Kami - czas iść na swoje

czyli o adoptowanych psach, które były pod naszą opieką
Awatar użytkownika
Tonia
Posty: 527
Rejestracja: ndz mar 09, 2014 3:21 pm

Re: Kami - czas iść na swoje

Post autor: Tonia »

Czytanie takich wpisów to sama przyjemność! Serce się raduje! :D
Obrazek

Katera
Posty: 17
Rejestracja: pt sie 22, 2014 8:45 pm

Re: Kami - czas iść na swoje

Post autor: Katera »

https://www.youtube.com/watch?v=OwByn3S ... e=youtu.be

Filmik z zabawy z Kamykiem, nawet czasem się udaje wyegzekwować jakąś komendę ;) za to idealnie wszystko robi nawet bez słowa jak się ma przysmak w dłoni...

§ **Zestaw zadań**
1) Wypisz dosłownie fragment wątku o Kami od słów „Post autor: Katera” aż do słów „przysmak w dłoni...” włącznie.
2) Z jakich słów, po kolei, składa się tytuł wątku o Kami? Podaj je wszystkie.
Materiał, który następuje dalej, stanowi osobną całość.

§ **Zapisane dane**
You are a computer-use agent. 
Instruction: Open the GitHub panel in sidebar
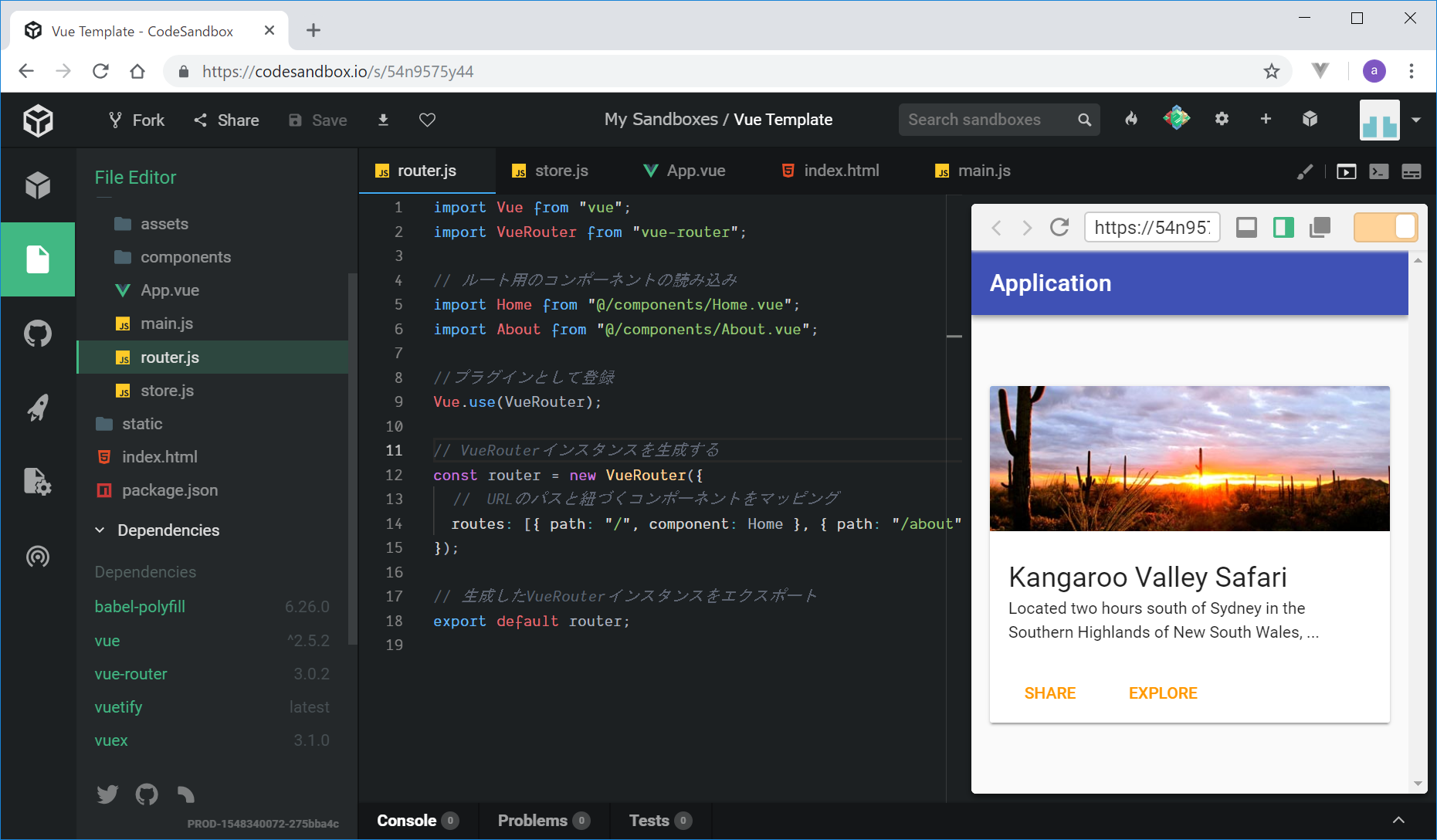point(37,334)
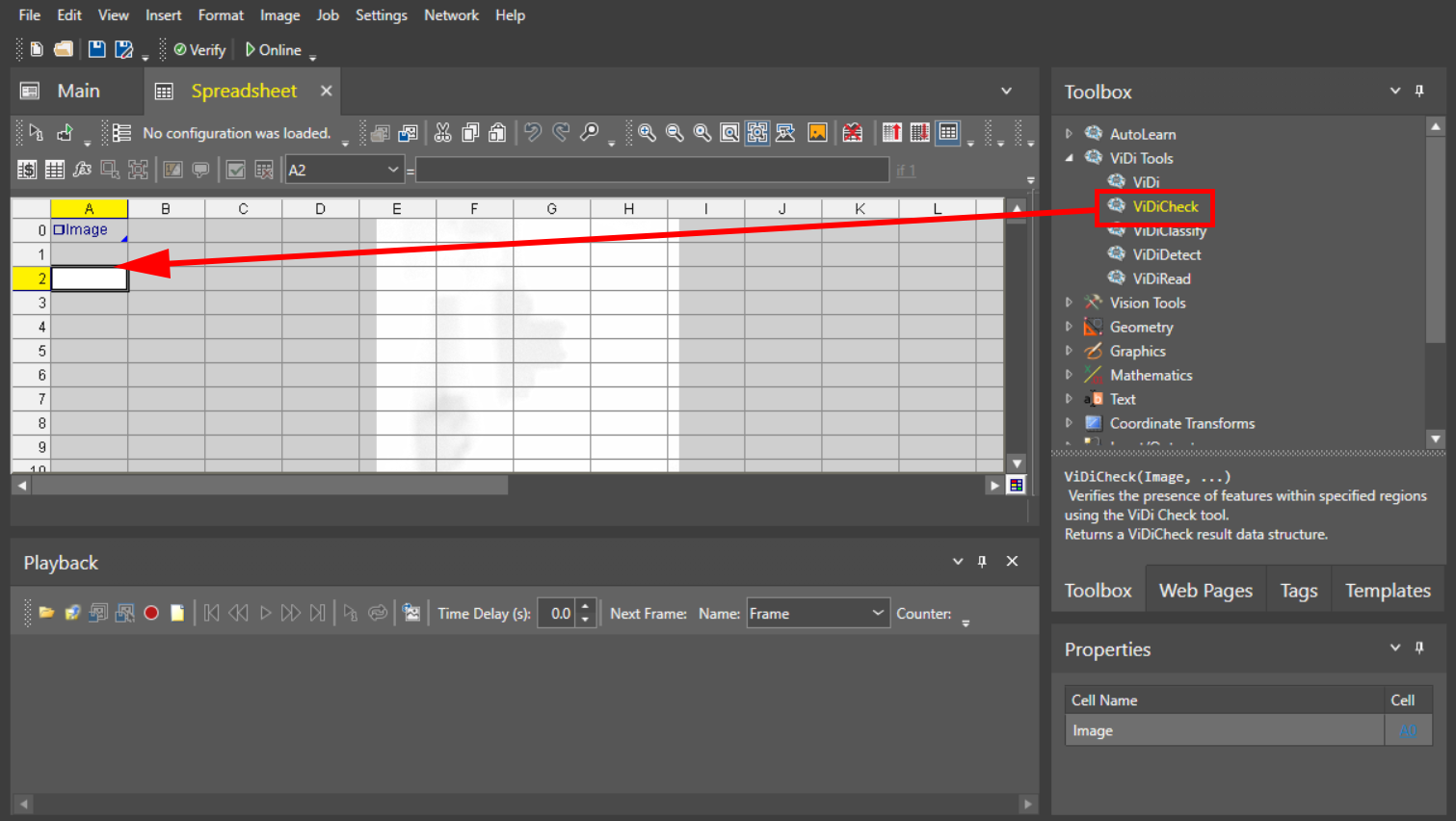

§ **Rozwiązania zadań**
1)
Post autor: Katera »

https://www.youtube.com/watch?v=OwByn3S ... e=youtu.be

Filmik z zabawy z Kamykiem, nawet czasem się udaje wyegzekwować jakąś komendę ;) za to idealnie wszystko robi nawet bez słowa jak się ma przysmak w dłoni...

2) Kami, czas, iść, na, swoje